Instructional technology has become an inextricable component of K-12 education, a process that began in the 1950s with the pre-microcomputer era (Roblyer & Doering, 2010, pp. 8-9). Passing through the evolution of technology in education, mobile technologies are currently influencing learning and teaching in the classroom. With so many tools available, classrooms have the remarkable potential of being transformed in terms of levels of engagement, personalization, efficiency, and relevancy. Because of the transformational potential of educational technology, educators need the support and tools necessary to make effective changes in their classrooms. One way teachers can improve their use of technology is to learn about effective strategies on their own. According to a study by Gray, Lewis and Tice (2010), 78% of teachers learn independently. The same study indicated that 61% are prepared to integrate technology by participating in professional development activities. In fact, one-third of teacher respondents have dedicated more than 8 hours of professional development in the past year to increasing their knowledge of instructional technology. Most importantly, professional development needs to be available to assist teachers in making shifts toward integrating technology into their classrooms.

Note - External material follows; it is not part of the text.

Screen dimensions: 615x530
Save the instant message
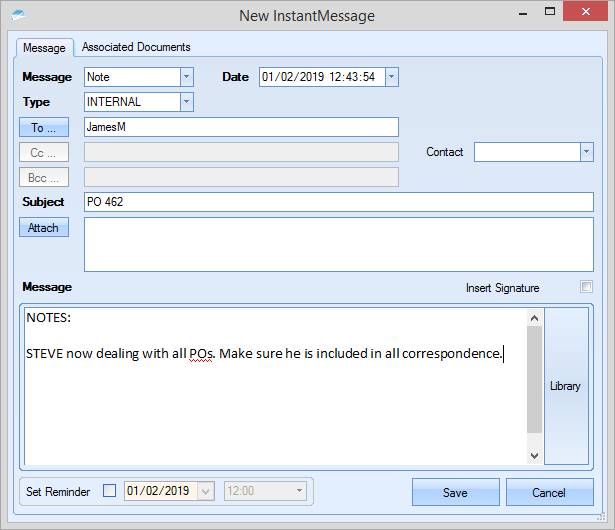click(x=455, y=492)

Educators may not be able to predict the future of educational technology, but they know that it will be different from the present (Roblyer & Doering, 2010, p. 10).

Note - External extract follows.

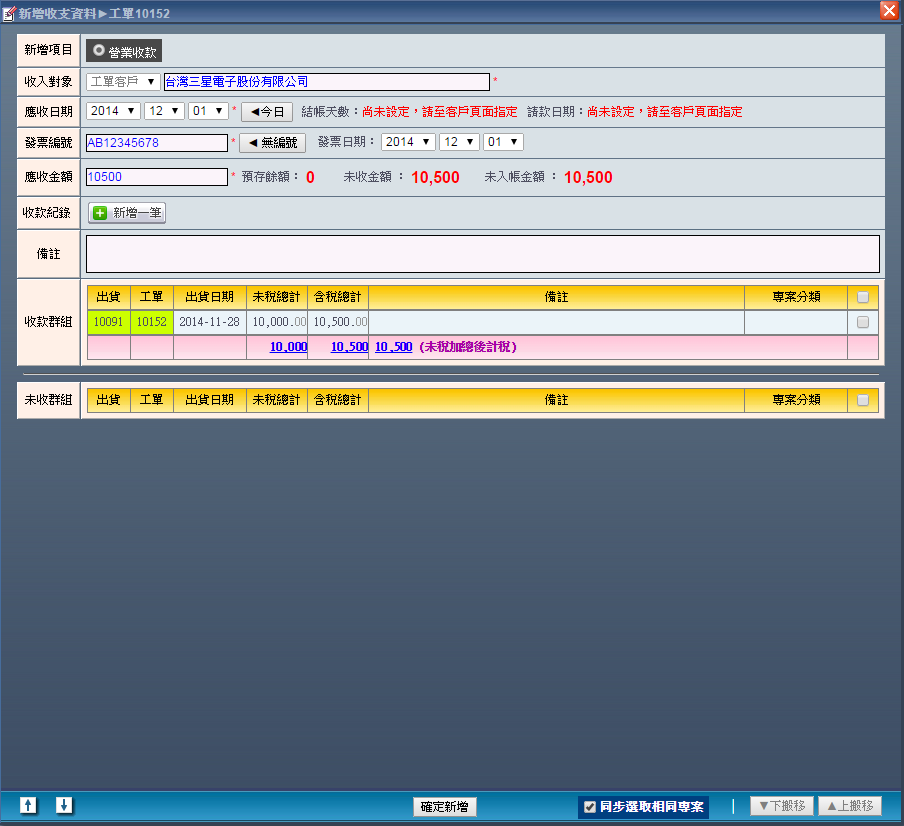Click the 備註 remarks text area
The height and width of the screenshot is (826, 904).
tap(482, 254)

Indeed, the opportunity to improve students’ motivation and engagement, support students’ learning, and prepare students for future learning (Roblyer & Doering, 2010, p. 26) provides a “powerful rationale” for technology integration.
Gray, L., Thomas, N., Lewis, L., & Tice, P. (2010). Teachers’ use of educational technology in U.S. public schools, 2009 first look. Washington, DC: National Center for Education Statistics, Institute of Education Sciences, U.S. Dept. of Education.
Roblyer, M. D., & Doering, A. H. (2013).Integrating educational technology into teaching (6th ed.). Boston: Allyn and Bacon.